## [TEXT PASSAGE]
Mplayer, without a graphical front-end, offers a host of additional features many of the graphical clients lack. Since there is no graphical interface, you need to navigate and play the video file with your keyboard. The right and left arrows forward and rewind 10 seconds, up and down forward and rewind 1 minute, pageup and pagedown forward and rewind 10 minutes, p pauses or unpauses the video, etc. You can adjust the play speed (with the [ and ] keys), and — one of the greatest features — adjust the audio delay with the + and – keys.

Email client

In my undergraduate days, before I had a computer I used the computer of my room mate, which ran a version of Suse (if I remember correctly). According to him there was only one good email client and that was pine, so I was forced to use that to handle my emails. After an initial period of frustration, I got used to the interface and the keybindings and liked the simplicity of it. However, when I got my first computer (running Windows), I replaced pine with Netscape and later Opera, which I still use this day for email.

Pine has since been transformed into Alpine, which is now once more my email client. It’s interface is simple, as are its keybindings, and it is a lot easier to set up or work with than mutt.

I use Gmail, and am able to access my Gmail with IMAP through Alpine. This guide was helpful to set it up, and this guide told me how to get Gmail labels to appear as folders in Alpine.

If you’d like a spell checker in Alpine, you can install Aspell (with the dictionary files of your language) and set the speller= option in ~/.pinerc to speller=aspell –mode=email check. Ctrl+T will then launch the spell checker.

RSS reader

I’ve finally decided an RSS reader is useful. I never really saw the need to use one until I started using this laptop, and realised that most browsers are resource intensive and that I could minimize their use by using an RSS reader to read most of the blogs and news-sites I normally frequent. It took me a while to find something I liked, though.

Raggle is recommended again and again, but I found it clunky. The interface is too complicated for me (I don’t need to see three different windows at the same time), and it used quite some resources on this computer. Snownews had a great clean interface, but only showed the first few sentences of each news item, which defeats the purpose of an RSS reader for me. Newsbeuter was a good alternative, but ultimately Canto, a new feed reader won my heart.

Canto was born out of NRSS and has everything I like. It is light, has a sober interface (I really don’t need to see all the links within blog posts), it has customizable keybindings, and it is simple to use and setup. The documentation on the website is great, and the IRC channel is very friendly and helpful.

If you run Canto on Ubuntu, you may want to install Debian’s python-feedparser package, as the Ubuntu version still has a bug that doesn’t go well with WordPress feeds (instead of the post titles, you’ll see the author’s name).

Web browser

I’ll be honest. Command-line browsers are not really my thing. I occasionally use Elinks, but it most websites are not made for text browsers, and text browsers easily irritate me.

## [GIVEN REQUEST 1]
Please reproduce the entries from the line containing "Image resolution: width=919" through the last line of the entries, including both ends, and leave the pictures out.
The text and the entries are unrelated material.

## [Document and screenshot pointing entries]

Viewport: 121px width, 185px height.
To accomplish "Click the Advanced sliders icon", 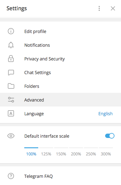I will [11, 100].
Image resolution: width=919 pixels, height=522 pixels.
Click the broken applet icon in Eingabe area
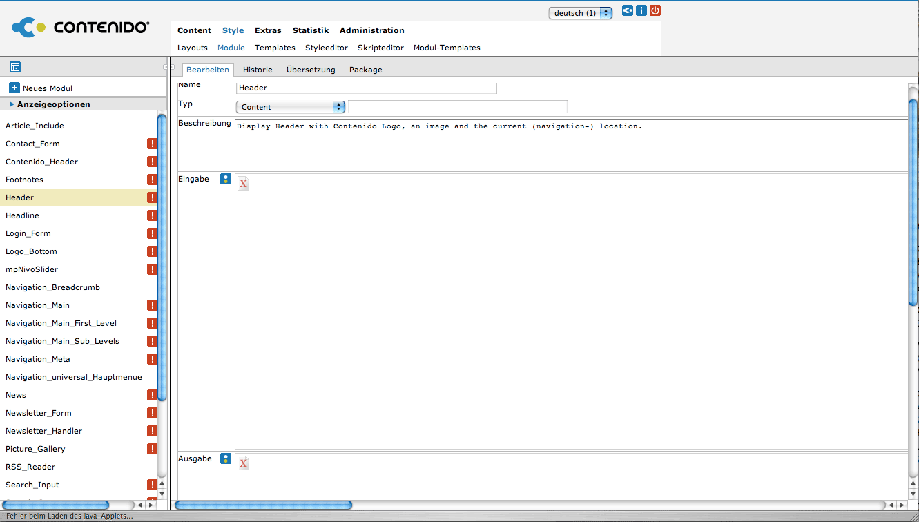[x=243, y=184]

## [GIVEN REQUEST 2]
Does the passage on command-line programs support each statement? Answer yes or no for each and quote the deciding words. (a) In Mplayer, the up and down arrows forward and rewind 1 minute. (b) Snownews showed the full text of each news item. (c) Canto grew out of Newsbeuter.

## [RESULT 1]
Image resolution: width=919 pixels, height=522 pixels.
Click the broken applet icon in Eingabe area
[x=243, y=184]

## [RESULT 2]
(a) Yes: "up and down forward and rewind 1 minute"
(b) No: "only showed the first few sentences of each news item"
(c) No: "Canto was born out of NRSS"